• [Dataset entries]:
──────────────────────────────
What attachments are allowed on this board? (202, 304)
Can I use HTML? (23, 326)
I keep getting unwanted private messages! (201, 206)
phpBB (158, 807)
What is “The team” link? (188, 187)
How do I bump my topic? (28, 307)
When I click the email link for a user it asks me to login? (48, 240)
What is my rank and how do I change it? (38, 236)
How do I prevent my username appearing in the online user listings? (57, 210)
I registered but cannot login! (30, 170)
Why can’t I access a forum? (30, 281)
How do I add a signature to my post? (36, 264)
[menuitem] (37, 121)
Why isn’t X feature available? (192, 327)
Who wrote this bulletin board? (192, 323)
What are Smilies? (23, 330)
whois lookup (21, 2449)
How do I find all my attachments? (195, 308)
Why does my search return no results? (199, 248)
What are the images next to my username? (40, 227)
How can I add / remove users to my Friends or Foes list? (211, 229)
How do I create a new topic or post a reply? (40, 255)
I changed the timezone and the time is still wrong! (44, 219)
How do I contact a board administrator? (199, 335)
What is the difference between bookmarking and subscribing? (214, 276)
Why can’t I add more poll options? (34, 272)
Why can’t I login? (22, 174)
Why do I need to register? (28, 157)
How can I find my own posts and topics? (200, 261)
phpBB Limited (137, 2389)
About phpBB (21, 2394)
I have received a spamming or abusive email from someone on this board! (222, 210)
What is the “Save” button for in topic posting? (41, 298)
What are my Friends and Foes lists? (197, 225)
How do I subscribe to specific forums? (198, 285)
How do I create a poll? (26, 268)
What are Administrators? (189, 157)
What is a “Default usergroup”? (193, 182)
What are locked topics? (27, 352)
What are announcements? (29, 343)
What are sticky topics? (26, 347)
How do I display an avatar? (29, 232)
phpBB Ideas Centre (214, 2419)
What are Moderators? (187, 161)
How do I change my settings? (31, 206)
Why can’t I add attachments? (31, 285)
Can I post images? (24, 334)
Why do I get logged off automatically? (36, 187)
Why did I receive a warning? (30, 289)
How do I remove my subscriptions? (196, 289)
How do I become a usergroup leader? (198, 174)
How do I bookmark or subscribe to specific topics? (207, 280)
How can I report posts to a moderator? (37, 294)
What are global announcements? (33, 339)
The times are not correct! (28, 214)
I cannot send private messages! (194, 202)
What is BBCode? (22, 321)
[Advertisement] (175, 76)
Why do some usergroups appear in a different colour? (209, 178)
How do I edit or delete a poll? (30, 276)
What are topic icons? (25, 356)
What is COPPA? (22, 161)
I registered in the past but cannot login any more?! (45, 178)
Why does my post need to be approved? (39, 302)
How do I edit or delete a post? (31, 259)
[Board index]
──────────────────────────────
• [Prompt]:
Would you please repeat exactly the lines above, starting at the line with "I changed the" and stopping at the line with "How do I become", both included?

• [Answer for the task]:
I changed the timezone and the time is still wrong! (44, 219)
How do I contact a board administrator? (199, 335)
What is the difference between bookmarking and subscribing? (214, 276)
Why can’t I add more poll options? (34, 272)
Why can’t I login? (22, 174)
Why do I need to register? (28, 157)
How can I find my own posts and topics? (200, 261)
phpBB Limited (137, 2389)
About phpBB (21, 2394)
I have received a spamming or abusive email from someone on this board! (222, 210)
What is the “Save” button for in topic posting? (41, 298)
What are my Friends and Foes lists? (197, 225)
How do I subscribe to specific forums? (198, 285)
How do I create a poll? (26, 268)
What are Administrators? (189, 157)
What is a “Default usergroup”? (193, 182)
What are locked topics? (27, 352)
What are announcements? (29, 343)
What are sticky topics? (26, 347)
How do I display an avatar? (29, 232)
phpBB Ideas Centre (214, 2419)
What are Moderators? (187, 161)
How do I change my settings? (31, 206)
Why can’t I add attachments? (31, 285)
Can I post images? (24, 334)
Why do I get logged off automatically? (36, 187)
Why did I receive a warning? (30, 289)
How do I remove my subscriptions? (196, 289)
How do I become a usergroup leader? (198, 174)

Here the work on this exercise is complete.